Fortunatamente, ci sono delle eccezioni. Poche, talmente poche da poter essere contate sulle proverbiali dita di una mano. Ma, oh boy, che eccezioni! Come evitare la stretta al cuore quando si assiste, impotenti tanto quanto il Sgt. Carver, alla sconfitta delle istituzioni e alla rabbia, ma soprattutto alla paura e alla disillusione di Randy, abbandonato al suo destino da quelle stesse istituzioni che dicevano di volerlo proteggere? Come non provare la stessa disperazione di Annie di fronte all’assurdo omicidio di Harley, vittima incolpevole di una città abbandonata a sé stessa? Come non lasciarsi travolgere dal dramma interiore di Nate, dilaniato dal senso di colpa per la scomparsa di Lisa? Come non commuoversi di fronte all’atto di umana pietà di Al Swearengen, unico bagliore di umanità in un personaggio altrimenti ferocissimo, nel porre fine alle atroci sofferenze del Reverendo Smith?

pecanE qui — alla fine di questa lunga e forse irrilevante premessa — arriviamo all’oggetto di questa recensione, ovvero Rectify. Cosa c’entra Rectify con tutto questo discorso sul passato e sull’ipotetico futuro della tv, sulla capacità della stessa di suscitare sentimenti di compassione, e con la mia personale classifica dei momenti più tristi della storia della tv?
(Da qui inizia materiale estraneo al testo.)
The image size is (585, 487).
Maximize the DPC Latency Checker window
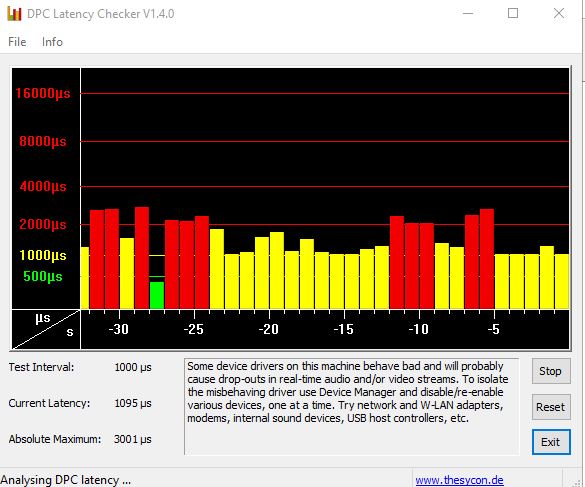pyautogui.click(x=513, y=13)
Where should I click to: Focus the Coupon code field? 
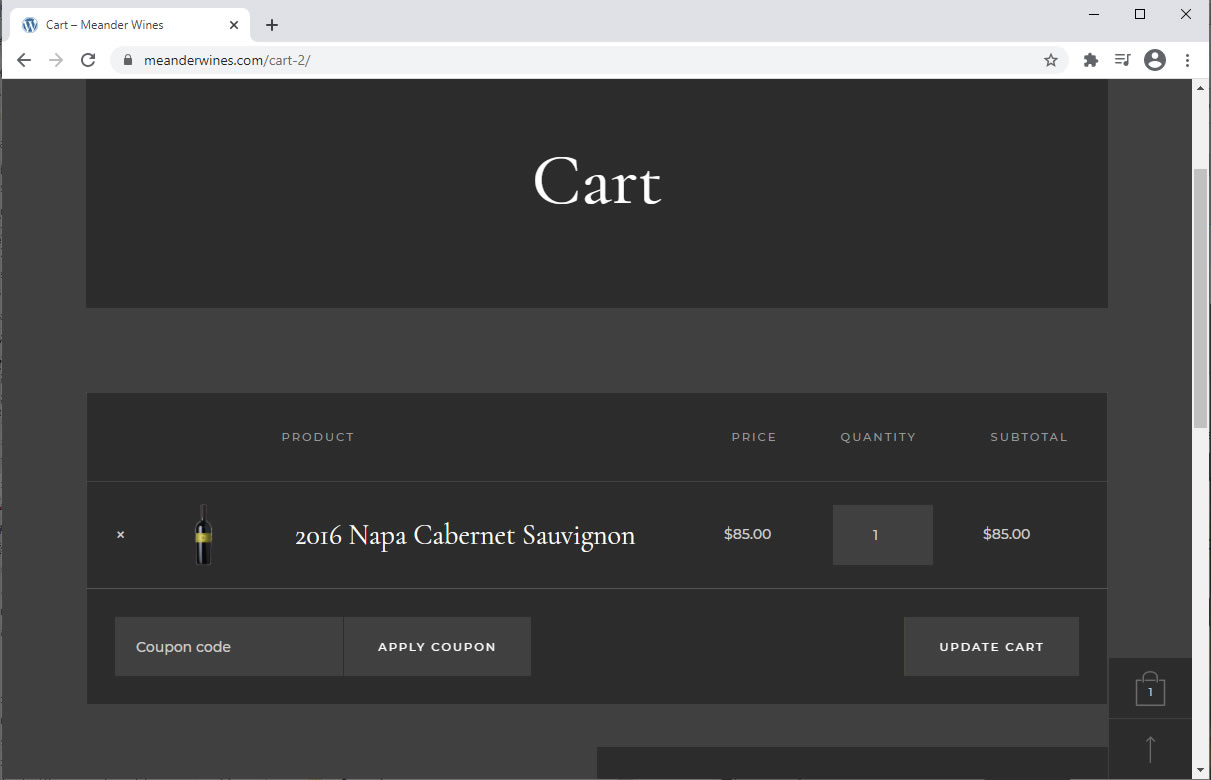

C’entra, per almeno tre ragioni.

C’entra perché, alla faccia di tutti i profeti e menagrami, Rectify è la prima serie originale prodotta da Sundance Channel, che è sì un protagonista esordiente nel campo della produzione di serie scripted, ma non appartiene certo a quella cerchia di aggressivi “nuovi soggetti” che ambiscono alla distruzione dell’attuale modello televisivo servendosi dell’ariete delle nuove tecnologie. Al contrario, Sundance Channel è un vero e proprio dinosauro, se non nell’età di sicuro nella mentalità, come è facile immaginare se si tengono in considerazione i lontani legami di parentela con il Sundance Institute e il Sundance Film Festival, da cui derivano tanto il nome quanto l’attitudine “indie”, e l’attuale appartenenza al gruppo AMC Networks, recente acquisizione che lo ha reso cugino di alcuni protagonisti già piuttosto noti della tv contemporanea, ovvero AMC e IFC. Sundance Channel potrebbe essere un dinosauro comparso troppo tardi sulla scena dell’evoluzione, e il meteorite della tv via internet potrebbe decretarne l’estinzione ancora prima che il canale abbia davvero l’effettiva possibilità di evolversi in qualcosa di più di un piccolo rettile tra i giganti che ancora popolano questa (presunta) coda del mesozoico televisivo. Fatemelo dire: qualora Rectify sia davvero indicativo del potenziale che questo canale è in grado di esprimere (e la co-produzione di Top of The Lake sembrerebbe essere un altro piccolo indizio in questa direzione), sarebbe davvero un peccato se questo restasse inespresso a causa dello scenario apocalittico a cui si è accennato sopra.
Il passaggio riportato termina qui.